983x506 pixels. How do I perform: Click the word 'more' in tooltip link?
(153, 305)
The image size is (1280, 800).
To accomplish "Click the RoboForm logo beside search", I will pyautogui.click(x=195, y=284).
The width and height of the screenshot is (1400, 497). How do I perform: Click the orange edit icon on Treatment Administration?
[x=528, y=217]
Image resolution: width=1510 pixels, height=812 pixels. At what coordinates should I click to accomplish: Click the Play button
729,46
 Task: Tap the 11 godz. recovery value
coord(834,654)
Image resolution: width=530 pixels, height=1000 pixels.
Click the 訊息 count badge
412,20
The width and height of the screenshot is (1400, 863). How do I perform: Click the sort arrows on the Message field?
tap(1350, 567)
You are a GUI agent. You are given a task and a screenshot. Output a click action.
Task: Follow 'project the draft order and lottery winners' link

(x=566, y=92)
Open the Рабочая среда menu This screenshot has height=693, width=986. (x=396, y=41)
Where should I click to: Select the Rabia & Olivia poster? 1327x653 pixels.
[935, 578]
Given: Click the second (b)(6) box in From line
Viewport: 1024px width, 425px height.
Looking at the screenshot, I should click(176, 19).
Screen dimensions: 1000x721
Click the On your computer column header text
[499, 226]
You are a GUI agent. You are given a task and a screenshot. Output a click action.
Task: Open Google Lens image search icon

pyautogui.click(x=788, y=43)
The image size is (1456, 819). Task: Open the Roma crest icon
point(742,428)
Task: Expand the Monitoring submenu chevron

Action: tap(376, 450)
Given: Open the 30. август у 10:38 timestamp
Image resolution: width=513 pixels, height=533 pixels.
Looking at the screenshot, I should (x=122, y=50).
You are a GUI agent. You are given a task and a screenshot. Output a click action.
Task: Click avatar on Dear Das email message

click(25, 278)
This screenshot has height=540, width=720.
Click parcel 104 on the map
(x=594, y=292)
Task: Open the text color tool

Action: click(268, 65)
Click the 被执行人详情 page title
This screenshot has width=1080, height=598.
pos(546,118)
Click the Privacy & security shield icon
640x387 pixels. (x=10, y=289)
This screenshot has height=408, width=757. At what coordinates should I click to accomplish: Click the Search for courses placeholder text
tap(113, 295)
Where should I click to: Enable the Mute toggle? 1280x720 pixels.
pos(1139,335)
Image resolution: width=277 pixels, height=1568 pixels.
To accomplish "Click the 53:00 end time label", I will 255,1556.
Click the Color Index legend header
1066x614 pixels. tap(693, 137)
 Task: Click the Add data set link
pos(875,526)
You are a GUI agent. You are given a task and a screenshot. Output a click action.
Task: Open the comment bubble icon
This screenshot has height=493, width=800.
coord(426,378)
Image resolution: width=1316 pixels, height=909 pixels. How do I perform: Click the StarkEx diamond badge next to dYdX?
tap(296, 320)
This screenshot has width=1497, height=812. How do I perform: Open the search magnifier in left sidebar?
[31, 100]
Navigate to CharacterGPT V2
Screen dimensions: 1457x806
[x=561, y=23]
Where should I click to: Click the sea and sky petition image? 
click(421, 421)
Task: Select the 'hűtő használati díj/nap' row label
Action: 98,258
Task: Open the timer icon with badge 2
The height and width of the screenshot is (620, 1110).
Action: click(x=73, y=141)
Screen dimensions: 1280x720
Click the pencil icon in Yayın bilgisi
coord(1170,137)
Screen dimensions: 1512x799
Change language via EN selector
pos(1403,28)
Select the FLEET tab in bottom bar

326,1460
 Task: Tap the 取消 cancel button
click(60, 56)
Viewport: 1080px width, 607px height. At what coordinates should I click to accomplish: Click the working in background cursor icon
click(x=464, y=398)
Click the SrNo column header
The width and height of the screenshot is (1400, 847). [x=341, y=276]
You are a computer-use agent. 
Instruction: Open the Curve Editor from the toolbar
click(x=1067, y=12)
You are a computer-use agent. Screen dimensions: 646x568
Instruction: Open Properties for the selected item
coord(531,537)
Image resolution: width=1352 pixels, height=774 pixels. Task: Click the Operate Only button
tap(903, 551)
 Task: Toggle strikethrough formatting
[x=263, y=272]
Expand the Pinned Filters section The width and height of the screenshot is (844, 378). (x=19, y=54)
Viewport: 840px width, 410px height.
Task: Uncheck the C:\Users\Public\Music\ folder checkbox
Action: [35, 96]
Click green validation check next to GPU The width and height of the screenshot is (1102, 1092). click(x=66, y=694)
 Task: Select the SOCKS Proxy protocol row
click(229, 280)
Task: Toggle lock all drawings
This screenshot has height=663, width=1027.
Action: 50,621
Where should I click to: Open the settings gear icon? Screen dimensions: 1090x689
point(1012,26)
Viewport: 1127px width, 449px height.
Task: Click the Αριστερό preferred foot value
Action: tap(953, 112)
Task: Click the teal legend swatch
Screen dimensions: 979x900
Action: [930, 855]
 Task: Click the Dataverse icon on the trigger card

## Task details:
The answer must be every line from the entries above that holds the string "will".

## Answer to this task:
To accomplish "Click the RoboForm logo beside search", I will pyautogui.click(x=195, y=284).
To accomplish "Click the 53:00 end time label", I will 255,1556.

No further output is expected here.